28 A soldier spoke up, "Your father has put the army under solemn oath, saying, 'A curse on the man who eats anything before evening!' No wonder the soldiers are drooping!"

1 Samuel 14:28 Meaning and Commentary

1 Samuel 14:28

Then answered one of the people, and said
To Jonathan, who might direct and encourage the people to do as he had done, at least so he did by his example, if not by words; the latter is not improbable: and therefore one of the men that came along with Saul, and had now joined Jonathan, and who heard what Saul had said, replied,

thy father straitly charged the people with an oath;
gave them a strict charge, with an oath or imprecation annexed to it:

saying, cursed be the man that eateth any food this day;
that is, until the evening, as in ( 1 Samuel 14:24 )

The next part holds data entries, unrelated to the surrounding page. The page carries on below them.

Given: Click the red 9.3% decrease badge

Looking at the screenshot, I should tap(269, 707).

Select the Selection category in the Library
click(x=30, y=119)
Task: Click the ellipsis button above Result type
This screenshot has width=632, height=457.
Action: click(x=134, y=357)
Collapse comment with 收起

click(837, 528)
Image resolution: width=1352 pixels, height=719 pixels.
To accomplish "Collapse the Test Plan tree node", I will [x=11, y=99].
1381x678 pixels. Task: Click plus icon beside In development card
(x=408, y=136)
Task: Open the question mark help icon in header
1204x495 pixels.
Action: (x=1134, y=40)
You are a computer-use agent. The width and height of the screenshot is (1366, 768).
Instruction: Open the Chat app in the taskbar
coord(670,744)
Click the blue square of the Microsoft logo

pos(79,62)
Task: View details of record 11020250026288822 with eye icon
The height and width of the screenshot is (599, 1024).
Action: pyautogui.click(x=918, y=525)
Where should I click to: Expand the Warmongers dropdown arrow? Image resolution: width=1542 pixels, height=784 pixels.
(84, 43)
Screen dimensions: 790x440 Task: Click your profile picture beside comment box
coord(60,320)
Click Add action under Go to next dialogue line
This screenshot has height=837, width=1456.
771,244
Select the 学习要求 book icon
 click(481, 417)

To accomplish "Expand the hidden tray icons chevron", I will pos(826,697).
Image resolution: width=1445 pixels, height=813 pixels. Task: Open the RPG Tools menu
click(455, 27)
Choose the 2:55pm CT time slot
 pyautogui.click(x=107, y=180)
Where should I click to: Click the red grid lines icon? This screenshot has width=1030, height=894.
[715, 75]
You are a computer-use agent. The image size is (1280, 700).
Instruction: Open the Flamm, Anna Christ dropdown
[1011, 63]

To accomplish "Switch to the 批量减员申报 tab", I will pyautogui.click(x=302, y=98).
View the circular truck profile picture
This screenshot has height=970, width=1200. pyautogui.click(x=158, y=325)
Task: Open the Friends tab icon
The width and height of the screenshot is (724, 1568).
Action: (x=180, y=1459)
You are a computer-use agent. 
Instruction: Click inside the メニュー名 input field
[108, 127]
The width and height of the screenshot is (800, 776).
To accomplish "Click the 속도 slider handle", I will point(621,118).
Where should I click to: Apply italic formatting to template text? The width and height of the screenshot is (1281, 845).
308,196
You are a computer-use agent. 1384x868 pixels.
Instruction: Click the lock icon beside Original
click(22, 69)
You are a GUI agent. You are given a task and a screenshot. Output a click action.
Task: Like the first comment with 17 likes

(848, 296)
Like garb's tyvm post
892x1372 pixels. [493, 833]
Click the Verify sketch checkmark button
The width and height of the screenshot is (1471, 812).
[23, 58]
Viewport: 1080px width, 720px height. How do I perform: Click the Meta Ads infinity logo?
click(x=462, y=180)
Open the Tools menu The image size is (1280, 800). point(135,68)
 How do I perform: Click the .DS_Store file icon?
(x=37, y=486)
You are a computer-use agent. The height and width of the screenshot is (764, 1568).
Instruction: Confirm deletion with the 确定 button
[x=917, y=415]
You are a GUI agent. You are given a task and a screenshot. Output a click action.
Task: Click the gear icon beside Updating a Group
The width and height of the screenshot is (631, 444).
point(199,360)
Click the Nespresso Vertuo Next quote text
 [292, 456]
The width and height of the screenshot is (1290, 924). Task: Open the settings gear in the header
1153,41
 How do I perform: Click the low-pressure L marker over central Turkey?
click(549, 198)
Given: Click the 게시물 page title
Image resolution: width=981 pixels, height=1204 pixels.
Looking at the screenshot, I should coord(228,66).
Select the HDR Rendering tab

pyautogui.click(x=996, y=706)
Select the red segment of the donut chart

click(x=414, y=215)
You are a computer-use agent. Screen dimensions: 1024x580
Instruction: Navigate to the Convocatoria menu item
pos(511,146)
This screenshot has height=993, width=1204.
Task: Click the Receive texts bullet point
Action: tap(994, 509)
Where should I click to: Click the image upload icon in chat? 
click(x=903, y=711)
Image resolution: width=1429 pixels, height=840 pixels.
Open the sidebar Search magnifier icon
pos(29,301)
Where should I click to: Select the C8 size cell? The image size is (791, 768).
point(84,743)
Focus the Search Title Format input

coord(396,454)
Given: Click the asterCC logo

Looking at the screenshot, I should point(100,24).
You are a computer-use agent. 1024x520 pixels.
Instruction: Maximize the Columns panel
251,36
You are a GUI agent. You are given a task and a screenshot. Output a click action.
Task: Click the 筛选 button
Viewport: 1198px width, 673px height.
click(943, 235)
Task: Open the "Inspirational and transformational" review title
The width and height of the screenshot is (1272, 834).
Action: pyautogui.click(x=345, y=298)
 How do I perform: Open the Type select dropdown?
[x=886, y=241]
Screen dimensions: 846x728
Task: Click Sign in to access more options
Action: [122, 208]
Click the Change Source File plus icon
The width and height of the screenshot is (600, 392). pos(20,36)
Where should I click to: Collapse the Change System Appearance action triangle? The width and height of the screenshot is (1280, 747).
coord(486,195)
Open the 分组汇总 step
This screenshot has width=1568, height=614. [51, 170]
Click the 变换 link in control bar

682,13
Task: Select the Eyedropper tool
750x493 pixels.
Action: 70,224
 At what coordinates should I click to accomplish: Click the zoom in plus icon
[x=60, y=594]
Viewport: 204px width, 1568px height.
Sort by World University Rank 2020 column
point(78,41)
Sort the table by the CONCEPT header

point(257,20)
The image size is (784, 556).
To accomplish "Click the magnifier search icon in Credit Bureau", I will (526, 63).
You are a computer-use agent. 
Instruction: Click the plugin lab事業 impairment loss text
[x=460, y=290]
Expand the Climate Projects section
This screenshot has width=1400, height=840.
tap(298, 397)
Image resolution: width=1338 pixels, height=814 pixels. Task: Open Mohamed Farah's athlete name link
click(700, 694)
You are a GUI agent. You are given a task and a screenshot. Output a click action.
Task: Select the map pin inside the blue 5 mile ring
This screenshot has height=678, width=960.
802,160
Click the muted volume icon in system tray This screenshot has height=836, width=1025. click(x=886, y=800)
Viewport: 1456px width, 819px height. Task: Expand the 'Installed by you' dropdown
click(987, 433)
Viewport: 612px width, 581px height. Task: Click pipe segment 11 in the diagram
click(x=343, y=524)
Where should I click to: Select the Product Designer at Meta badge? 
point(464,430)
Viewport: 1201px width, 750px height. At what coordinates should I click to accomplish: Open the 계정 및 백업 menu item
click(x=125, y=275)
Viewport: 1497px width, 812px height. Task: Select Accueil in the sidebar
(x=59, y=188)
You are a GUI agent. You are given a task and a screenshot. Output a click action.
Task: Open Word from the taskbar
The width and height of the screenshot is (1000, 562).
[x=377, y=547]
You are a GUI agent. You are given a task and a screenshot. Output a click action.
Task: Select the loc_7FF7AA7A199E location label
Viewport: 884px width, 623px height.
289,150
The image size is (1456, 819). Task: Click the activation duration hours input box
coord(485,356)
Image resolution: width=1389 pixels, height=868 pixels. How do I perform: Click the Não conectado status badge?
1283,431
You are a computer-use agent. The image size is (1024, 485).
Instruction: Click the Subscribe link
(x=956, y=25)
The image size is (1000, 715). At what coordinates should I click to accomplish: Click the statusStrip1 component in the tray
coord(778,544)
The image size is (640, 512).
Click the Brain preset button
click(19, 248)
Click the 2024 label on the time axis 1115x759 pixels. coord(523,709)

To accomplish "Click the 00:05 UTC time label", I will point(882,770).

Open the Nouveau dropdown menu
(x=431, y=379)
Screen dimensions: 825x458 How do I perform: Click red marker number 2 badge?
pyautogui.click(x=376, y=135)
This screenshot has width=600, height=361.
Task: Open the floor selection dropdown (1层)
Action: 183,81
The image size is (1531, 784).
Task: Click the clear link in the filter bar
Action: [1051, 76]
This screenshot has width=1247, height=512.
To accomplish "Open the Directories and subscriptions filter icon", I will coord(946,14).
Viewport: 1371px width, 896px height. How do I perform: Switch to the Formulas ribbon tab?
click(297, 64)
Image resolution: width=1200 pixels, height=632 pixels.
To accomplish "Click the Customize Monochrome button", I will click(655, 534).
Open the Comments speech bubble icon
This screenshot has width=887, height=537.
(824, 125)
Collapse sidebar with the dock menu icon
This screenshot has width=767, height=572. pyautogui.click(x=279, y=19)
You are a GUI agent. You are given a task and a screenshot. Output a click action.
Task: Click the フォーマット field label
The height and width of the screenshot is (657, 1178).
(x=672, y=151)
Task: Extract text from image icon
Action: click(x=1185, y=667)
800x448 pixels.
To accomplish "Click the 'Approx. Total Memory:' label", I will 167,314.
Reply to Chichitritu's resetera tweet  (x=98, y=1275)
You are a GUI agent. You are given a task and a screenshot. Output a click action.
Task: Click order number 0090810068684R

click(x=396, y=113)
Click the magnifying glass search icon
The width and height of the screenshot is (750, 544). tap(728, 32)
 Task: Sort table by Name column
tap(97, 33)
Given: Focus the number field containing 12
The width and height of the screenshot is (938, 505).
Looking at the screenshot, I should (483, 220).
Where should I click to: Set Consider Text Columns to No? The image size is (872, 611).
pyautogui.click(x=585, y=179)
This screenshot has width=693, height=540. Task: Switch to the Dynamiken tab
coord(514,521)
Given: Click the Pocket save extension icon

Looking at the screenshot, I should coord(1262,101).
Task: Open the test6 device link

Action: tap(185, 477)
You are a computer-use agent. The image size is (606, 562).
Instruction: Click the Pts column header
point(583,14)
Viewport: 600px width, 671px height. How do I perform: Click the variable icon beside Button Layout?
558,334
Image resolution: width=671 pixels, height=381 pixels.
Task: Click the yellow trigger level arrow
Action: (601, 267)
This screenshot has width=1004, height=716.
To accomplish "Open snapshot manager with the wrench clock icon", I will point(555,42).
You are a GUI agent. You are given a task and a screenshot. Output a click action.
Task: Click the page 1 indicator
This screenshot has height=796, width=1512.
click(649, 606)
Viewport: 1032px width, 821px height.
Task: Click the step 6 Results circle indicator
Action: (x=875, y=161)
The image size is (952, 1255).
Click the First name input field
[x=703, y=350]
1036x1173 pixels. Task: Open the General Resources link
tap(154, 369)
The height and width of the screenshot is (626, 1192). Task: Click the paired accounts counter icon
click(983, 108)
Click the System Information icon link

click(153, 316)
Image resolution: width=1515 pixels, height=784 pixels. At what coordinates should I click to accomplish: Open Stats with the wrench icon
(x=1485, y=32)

and the people were faint;
which is either the observation of the writer of the book; or it may be the words of the man, imputing the faintness of the people to this adjuration of Saul restraining them from food; or as taking notice how strictly the people observed it, though they were hungry, faint, and weary.

1 Samuel 14:28 In-Context

26 But no one so much as put his finger in the honey to taste it, for the soldiers to a man feared the curse.
27 But Jonathan hadn't heard his father put the army under oath. He stuck the tip of his staff into some honey and ate it. Refreshed, his eyes lit up with renewed vigor.
28 A soldier spoke up, "Your father has put the army under solemn oath, saying, 'A curse on the man who eats anything before evening!' No wonder the soldiers are drooping!"
29 Jonathan said, "My father has imperiled the country. Just look how quickly my energy has returned since I ate a little of this honey!
30 It would have been a lot better, believe me, if the soldiers had eaten their fill of whatever they took from the enemy. Who knows how much worse we could have whipped them!"